At the end of the Q&A session, one of the celebrity’s acolytes rushed to MMM and presented his, the acolyte’s, card, rather in the manner of an ambassador presenting credentials to a monarch. With a low bow he then said that the Electric Star was here and so could MMM make a mention of him? Now MMM is too seasoned a veteran for all that and so he pretended not to have heard.
Elsewhere in the city, a television channel tried its best to get MMM to participate in a debate on whether Madras Week was at all necessary. MMM said he would rather abstain as he really did not see any reason for a long debate. If you liked the city you celebrated and if you did not feel up to it, nobody could force you to. That was not the point said the caller. There was a film director who had commented that those who really made Chennai great had “all been driven away from the city and others were trying to cash in and celebrate,” and so could MMM counter this. MMM decided that he would rather not. But it did make him wonder as to who these people who made Chennai great and who later had to flee were. Could it be the British? Or the Telugu-speaking people? MMM has no clue and he is fairly certain that the director had none either.

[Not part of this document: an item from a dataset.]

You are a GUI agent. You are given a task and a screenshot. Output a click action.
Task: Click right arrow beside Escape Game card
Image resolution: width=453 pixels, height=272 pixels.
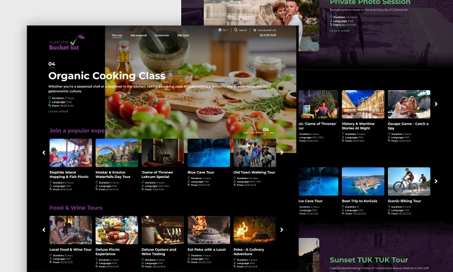435,104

Lastly, did you know that posters were actually put up around the Chintadripet-Park Town area celebrating August 22nd as the day to honour Damarla Chennappa Nayak, the man whose son granted the land to the British and also lent his name to the city? While MMM is not so certain as to how old Chennappa looked, and in the poster he does resemble a wrestler, he is rather glad that the old man is being remembered. MMM also wonders as to whether this community celebrating the man could offer a suitable counter to the film director referred to above.